**THE DATA**

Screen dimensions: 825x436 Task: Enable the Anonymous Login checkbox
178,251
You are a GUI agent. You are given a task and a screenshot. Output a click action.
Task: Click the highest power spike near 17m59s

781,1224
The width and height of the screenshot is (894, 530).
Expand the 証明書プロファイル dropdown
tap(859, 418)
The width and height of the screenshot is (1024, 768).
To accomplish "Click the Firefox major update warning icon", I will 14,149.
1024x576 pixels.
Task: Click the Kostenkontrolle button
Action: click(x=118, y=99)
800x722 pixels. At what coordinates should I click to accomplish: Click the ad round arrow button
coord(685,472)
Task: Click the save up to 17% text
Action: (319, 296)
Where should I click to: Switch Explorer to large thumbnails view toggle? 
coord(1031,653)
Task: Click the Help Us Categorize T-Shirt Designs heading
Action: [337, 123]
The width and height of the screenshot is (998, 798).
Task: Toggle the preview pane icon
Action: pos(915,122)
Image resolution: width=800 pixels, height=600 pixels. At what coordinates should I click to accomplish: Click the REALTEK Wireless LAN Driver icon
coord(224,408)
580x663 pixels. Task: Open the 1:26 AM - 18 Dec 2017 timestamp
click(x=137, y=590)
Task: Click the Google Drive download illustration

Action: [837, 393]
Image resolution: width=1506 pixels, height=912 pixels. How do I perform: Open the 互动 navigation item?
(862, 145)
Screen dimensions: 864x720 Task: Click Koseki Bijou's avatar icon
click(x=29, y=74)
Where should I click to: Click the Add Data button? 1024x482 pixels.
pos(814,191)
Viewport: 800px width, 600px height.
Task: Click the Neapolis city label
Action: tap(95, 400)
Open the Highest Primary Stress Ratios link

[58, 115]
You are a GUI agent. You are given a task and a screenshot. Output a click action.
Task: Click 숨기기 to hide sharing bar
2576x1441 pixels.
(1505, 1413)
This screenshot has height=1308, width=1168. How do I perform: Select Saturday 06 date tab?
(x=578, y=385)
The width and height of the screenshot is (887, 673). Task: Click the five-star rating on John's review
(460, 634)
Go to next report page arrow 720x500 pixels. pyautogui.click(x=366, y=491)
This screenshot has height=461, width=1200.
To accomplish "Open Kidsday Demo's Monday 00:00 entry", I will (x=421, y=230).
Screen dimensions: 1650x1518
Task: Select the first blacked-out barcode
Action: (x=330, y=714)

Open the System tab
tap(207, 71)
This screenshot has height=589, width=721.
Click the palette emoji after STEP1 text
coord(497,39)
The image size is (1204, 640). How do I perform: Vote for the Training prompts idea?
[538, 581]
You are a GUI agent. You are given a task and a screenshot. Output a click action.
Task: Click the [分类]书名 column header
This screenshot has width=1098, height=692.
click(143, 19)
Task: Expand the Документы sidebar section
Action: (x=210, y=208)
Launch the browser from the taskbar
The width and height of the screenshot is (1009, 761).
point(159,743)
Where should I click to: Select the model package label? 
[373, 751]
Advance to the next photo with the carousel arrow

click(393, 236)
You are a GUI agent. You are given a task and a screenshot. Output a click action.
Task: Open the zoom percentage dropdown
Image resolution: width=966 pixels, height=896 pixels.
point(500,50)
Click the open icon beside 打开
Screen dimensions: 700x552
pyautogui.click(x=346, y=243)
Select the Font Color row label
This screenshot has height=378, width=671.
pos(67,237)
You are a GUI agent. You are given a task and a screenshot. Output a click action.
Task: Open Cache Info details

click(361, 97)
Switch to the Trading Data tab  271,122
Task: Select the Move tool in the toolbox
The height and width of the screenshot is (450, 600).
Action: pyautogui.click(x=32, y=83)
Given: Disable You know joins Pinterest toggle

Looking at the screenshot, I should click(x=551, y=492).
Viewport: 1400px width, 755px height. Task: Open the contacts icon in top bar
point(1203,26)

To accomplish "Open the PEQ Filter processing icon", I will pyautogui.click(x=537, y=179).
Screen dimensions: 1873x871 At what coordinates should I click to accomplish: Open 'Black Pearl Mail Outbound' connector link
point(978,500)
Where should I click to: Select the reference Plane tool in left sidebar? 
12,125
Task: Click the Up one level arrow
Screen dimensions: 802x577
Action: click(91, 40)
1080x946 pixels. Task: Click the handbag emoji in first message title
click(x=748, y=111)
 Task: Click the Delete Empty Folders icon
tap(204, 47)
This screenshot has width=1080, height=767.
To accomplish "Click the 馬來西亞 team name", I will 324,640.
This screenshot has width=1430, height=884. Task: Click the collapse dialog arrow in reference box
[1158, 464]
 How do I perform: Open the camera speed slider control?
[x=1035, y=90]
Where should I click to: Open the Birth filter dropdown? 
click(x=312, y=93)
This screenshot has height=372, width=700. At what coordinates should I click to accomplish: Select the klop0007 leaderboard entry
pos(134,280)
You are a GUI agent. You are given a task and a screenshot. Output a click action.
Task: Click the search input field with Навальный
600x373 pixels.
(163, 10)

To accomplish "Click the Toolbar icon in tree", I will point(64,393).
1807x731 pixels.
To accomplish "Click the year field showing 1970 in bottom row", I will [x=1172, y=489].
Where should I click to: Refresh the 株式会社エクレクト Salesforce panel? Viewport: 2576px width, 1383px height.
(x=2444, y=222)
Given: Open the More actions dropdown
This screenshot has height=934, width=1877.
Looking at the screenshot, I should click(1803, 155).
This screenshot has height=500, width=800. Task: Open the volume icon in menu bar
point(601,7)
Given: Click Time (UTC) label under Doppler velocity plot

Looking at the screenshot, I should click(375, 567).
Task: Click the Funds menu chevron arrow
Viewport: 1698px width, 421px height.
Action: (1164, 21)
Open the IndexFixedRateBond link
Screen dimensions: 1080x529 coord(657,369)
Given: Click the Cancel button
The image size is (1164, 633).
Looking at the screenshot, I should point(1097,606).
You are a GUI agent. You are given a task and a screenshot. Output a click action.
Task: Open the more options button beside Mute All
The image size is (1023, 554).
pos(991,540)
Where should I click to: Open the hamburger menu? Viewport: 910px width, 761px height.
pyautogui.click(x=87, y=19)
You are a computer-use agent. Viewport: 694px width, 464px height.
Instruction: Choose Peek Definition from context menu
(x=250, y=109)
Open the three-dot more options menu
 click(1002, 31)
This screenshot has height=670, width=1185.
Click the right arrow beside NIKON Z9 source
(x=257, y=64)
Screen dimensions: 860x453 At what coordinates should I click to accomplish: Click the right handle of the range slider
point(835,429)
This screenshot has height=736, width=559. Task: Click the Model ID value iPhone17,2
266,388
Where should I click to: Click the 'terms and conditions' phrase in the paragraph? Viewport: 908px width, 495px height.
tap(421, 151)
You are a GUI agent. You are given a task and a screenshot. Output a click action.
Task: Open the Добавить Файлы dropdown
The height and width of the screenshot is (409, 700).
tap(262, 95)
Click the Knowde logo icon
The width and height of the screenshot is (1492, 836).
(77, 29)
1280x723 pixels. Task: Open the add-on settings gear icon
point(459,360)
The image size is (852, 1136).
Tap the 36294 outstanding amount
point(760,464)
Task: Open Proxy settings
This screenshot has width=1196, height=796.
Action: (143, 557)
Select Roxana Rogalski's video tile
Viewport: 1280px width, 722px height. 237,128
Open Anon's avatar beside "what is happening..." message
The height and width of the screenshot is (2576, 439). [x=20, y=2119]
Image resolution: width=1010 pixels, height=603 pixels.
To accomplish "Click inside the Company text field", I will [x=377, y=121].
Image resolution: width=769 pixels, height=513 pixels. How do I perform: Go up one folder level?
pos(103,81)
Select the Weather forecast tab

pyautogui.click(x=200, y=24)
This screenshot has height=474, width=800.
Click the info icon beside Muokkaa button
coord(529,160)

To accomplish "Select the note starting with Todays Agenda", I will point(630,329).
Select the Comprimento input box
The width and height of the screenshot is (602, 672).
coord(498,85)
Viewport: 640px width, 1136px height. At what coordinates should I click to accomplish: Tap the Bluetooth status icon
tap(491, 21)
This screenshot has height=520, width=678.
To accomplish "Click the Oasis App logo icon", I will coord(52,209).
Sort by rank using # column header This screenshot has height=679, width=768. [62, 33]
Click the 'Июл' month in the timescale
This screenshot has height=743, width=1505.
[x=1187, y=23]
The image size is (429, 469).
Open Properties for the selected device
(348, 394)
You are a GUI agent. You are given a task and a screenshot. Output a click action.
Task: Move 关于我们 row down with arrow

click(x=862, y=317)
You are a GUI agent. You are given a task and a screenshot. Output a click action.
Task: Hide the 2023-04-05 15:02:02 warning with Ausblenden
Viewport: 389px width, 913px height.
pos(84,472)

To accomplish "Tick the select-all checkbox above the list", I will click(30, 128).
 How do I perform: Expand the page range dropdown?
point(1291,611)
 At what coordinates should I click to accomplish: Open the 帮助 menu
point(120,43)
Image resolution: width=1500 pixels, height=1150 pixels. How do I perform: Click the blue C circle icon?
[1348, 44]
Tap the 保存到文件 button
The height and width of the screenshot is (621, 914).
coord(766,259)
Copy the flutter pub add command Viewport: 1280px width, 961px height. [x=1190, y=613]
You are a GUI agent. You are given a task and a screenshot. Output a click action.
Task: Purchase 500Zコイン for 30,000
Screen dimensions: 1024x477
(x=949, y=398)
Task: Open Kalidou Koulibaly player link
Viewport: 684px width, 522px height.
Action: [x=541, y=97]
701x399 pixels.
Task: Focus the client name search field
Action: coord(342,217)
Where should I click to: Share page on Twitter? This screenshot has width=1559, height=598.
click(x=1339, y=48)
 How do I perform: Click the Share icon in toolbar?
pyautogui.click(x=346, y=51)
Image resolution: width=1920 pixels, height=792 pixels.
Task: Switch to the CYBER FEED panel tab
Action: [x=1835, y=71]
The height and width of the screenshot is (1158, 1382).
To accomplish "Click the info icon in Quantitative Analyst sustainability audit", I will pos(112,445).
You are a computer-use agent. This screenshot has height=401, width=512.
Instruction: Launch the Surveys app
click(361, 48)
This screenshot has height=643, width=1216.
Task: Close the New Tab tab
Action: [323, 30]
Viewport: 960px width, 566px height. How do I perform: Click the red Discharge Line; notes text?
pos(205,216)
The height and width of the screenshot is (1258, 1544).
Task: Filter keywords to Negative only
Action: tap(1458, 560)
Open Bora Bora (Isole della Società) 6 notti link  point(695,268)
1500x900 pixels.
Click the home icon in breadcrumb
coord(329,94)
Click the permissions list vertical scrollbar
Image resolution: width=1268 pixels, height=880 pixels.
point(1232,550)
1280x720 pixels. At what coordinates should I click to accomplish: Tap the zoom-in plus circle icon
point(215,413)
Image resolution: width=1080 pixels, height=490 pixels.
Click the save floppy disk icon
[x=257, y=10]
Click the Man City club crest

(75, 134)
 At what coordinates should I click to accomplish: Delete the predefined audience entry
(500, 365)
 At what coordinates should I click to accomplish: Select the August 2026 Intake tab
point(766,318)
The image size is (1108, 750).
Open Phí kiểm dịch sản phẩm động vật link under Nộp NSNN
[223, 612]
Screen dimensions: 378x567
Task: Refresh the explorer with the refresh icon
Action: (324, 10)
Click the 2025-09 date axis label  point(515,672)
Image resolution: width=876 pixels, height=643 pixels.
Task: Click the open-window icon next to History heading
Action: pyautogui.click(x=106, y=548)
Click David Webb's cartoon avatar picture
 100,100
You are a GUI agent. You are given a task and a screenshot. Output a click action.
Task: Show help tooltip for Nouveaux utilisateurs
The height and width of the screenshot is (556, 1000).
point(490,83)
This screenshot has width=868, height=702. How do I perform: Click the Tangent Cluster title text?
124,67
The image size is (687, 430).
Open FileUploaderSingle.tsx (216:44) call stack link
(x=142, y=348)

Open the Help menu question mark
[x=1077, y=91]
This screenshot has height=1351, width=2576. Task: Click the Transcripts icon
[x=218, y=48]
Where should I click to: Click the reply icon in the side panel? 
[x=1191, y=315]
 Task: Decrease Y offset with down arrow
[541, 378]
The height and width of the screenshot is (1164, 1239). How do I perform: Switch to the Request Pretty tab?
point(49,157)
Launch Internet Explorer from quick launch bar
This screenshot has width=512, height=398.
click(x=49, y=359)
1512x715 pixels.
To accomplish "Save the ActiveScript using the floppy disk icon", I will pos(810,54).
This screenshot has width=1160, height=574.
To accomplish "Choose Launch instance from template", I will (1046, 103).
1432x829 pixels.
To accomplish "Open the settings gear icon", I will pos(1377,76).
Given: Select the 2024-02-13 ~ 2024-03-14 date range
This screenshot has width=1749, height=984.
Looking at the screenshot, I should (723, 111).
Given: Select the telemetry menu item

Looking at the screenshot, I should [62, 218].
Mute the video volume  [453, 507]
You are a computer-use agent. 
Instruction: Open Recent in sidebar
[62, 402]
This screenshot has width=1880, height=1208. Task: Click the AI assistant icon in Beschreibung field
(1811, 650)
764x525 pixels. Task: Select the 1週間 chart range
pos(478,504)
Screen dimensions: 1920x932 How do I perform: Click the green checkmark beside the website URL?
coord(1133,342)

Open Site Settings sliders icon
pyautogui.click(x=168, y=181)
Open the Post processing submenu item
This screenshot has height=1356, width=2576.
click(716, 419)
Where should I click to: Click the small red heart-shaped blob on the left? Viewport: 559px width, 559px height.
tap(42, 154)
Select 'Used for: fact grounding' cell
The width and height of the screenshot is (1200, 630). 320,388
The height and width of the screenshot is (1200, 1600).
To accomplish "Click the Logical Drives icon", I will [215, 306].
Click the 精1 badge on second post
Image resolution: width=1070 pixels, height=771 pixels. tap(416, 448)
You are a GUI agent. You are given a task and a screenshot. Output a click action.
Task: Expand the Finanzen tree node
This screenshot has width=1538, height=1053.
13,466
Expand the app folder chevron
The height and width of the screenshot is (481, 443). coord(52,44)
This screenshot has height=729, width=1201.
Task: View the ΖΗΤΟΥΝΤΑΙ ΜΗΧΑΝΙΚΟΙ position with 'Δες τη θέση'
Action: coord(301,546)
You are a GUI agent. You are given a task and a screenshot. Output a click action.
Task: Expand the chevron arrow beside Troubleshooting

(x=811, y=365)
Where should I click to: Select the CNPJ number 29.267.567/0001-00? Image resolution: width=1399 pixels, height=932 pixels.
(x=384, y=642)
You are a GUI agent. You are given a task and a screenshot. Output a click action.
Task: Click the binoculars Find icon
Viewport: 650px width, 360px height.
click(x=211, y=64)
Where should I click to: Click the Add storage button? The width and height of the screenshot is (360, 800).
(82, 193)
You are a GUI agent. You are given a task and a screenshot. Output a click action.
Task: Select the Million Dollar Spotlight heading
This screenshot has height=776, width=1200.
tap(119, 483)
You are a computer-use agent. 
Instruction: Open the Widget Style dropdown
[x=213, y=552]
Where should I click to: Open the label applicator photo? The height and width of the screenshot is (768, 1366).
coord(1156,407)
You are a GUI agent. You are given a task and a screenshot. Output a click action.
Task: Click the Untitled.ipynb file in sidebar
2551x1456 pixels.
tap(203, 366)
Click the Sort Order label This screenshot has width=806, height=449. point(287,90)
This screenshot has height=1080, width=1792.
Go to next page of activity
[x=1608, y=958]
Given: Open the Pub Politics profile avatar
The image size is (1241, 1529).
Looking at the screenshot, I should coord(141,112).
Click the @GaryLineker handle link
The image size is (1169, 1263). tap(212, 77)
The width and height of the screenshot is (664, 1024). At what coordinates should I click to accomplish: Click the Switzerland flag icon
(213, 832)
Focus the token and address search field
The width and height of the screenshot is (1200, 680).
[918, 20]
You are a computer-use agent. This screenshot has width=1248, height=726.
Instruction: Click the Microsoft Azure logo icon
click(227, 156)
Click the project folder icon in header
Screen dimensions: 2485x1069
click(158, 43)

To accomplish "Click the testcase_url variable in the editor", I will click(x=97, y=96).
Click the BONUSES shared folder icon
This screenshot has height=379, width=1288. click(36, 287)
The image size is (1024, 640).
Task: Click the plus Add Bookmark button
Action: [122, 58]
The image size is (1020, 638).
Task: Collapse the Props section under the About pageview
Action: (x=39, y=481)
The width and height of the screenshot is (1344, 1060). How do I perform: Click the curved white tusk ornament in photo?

**AIM OF THE EXERCISE**
Which of the lines above include the word "tree"? Copy each of them.

**SOLUTION FOR THIS PROBLEM**
To accomplish "Click the Toolbar icon in tree", I will point(64,393).
Task: Expand the Finanzen tree node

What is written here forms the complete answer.